[[ Text under study, beginning ]]

Currently not great ways of doing that, but we get by with what we can. And the end goal is to basically minimize the amount of time that the app actually spends recording the telemetry or rather blocking the app access to record telemetry.
So never do it on the main thread. Always do it in the background thread if you can actually do it after the critical workflow is done and basically say I know what the times are, just go and record this in the background.
So it's really about balancing what we capture and then obviously what we send as well because sometimes you need to capture information, but you end up realizing it's not useful so you only send a subset of that information.
So it's a lot of curation simply in the capturing of data. I mean, Embrace, we offer an SDK that does this, but it's very similar to the Android SDK/agent which basically turn it on and it'll just capture stuff for you. Network requests, app application, things like that.
So as a, I guess we're an instrumentation of the platform and in the app environment, we kind of have to make some decisions for folks. Hey, what do you find important?
And especially in mobile, what folks are used to is crashes, or logs, or Google might give you ANRs, but they kind of do it in a weird way that's incorrect. So if you use those numbers, you're going to be looking at the raw-
Jessica: Google gives you ANRs?
Hanson: ANRs is Android Not Responding. So when you have a box that pops up on your app and says, "Do you want to kill your app because it's frozen for five seconds?"
Jessica: Sounds important.
Hanson: Yeah, and that's an ANR. So you click Okay, it kills the app and Google gives you information about that. But what that is saying or trying to say is that your UI thread's been busy for five seconds and at the five second mark I'm going to tell you.
And when you click okay and kill the app, it'll report the call stack at the five second mark which is not what you're doing in the previous 4.9999 seconds. But Google will still tell you oh, yeah, your ANR is caused by whatever the call stack is on the five second mark.
So the tools that folks are used to on Android, and frankly iOS as well, is whatever the platforms give you and usually they don't even give you, well, at least on Android, they give you the Google Dashboard.
You can't get the data raw. They give you pre-aggregated data. They'll tell you, "Oh, yeah, your ANR rate or crash rate per user is whatever per day." Well, when does the day start? Well, trust us, per day.
You don't have access to these low level telemetry that you can then join with your backend data to figure out oh, I see a spike in my backend. Is it caused by something in the front end that I'm not actually logging? And maybe it's content from Japan because a certain ad is slow. It's got some really big image that it's delivering.

[[ Text under study, end ]]

*Problem set:*
1: Rewrite the telemetry discussion from "So as a, I guess" to "gives you ANRs?", putting "mobile development" in place of "mobile".
2: In the telemetry discussion, what does ANR stand for?

[[ Data shown, beginning ]]

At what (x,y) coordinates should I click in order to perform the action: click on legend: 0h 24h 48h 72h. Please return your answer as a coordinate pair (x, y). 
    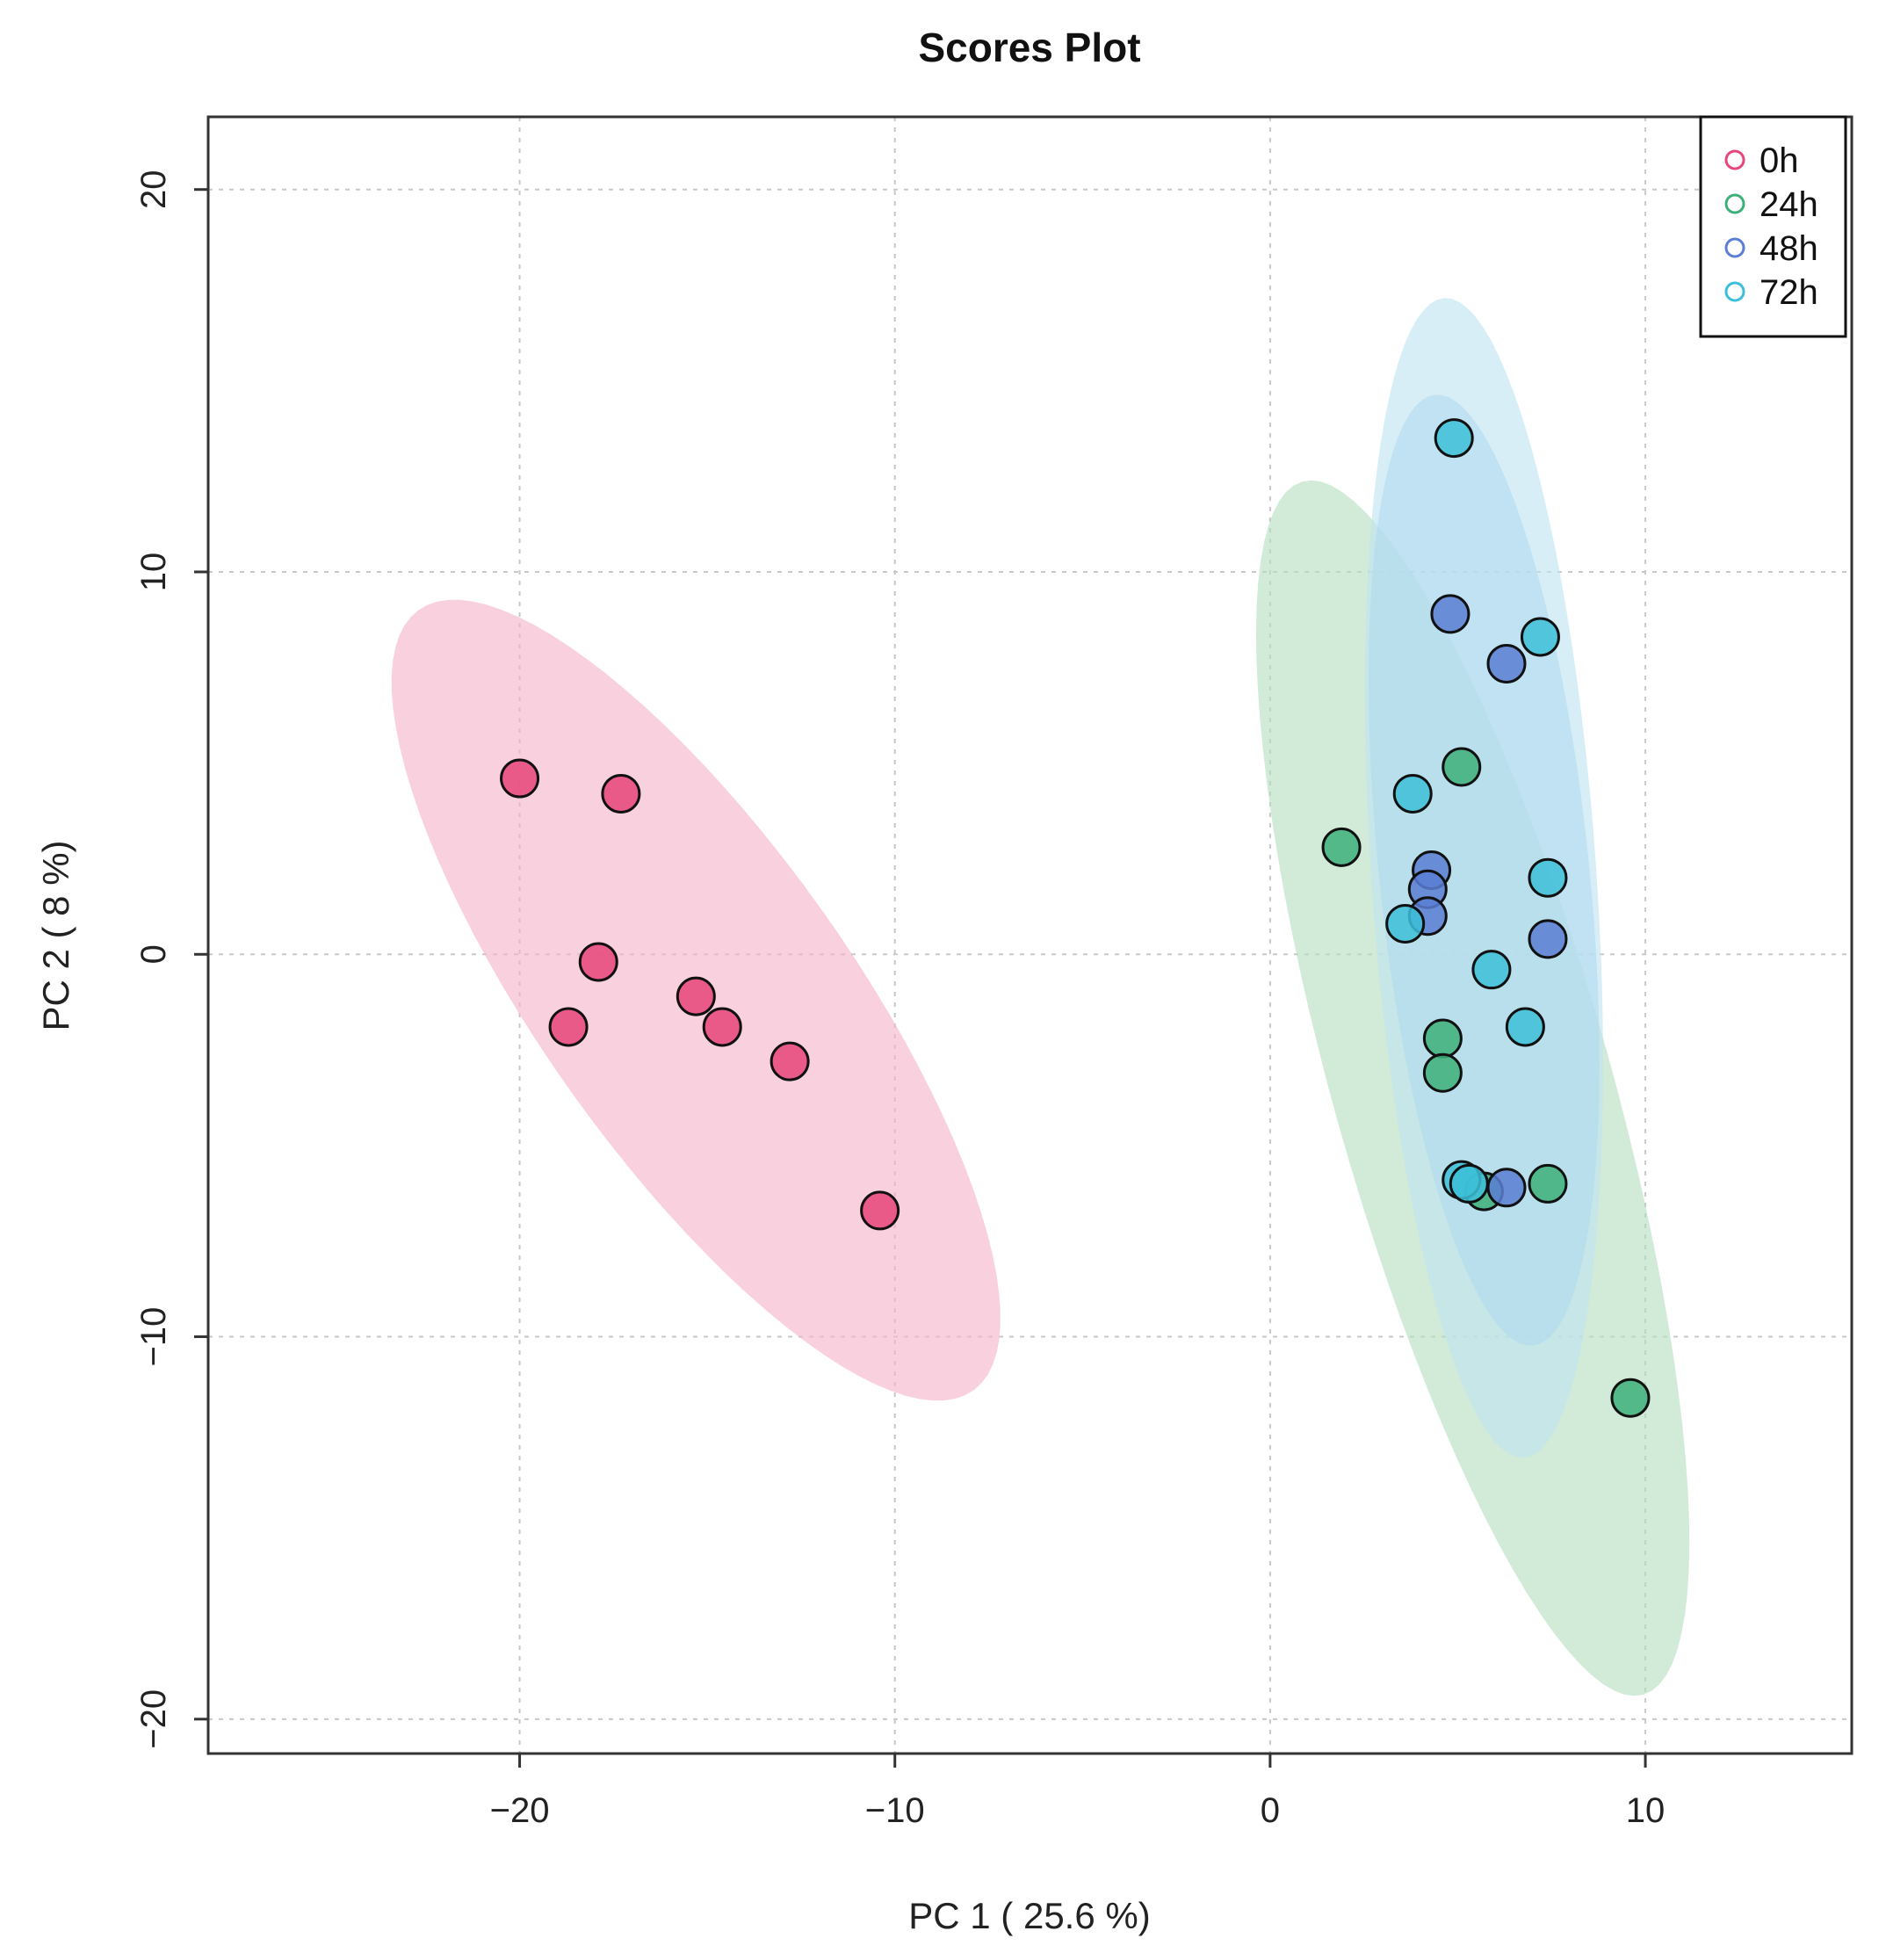
    Looking at the image, I should click on (1773, 227).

[[ Data shown, end ]]

*Outputs in order:*
1:
So as a, I guess we're an instrumentation of the platform and in the app environment, we kind of have to make some decisions for folks. Hey, what do you find important?
And especially in mobile development, what folks are used to is crashes, or logs, or Google might give you ANRs, but they kind of do it in a weird way that's incorrect. So if you use those numbers, you're going to be looking at the raw-
Jessica: Google gives you ANRs?

2: Android Not Responding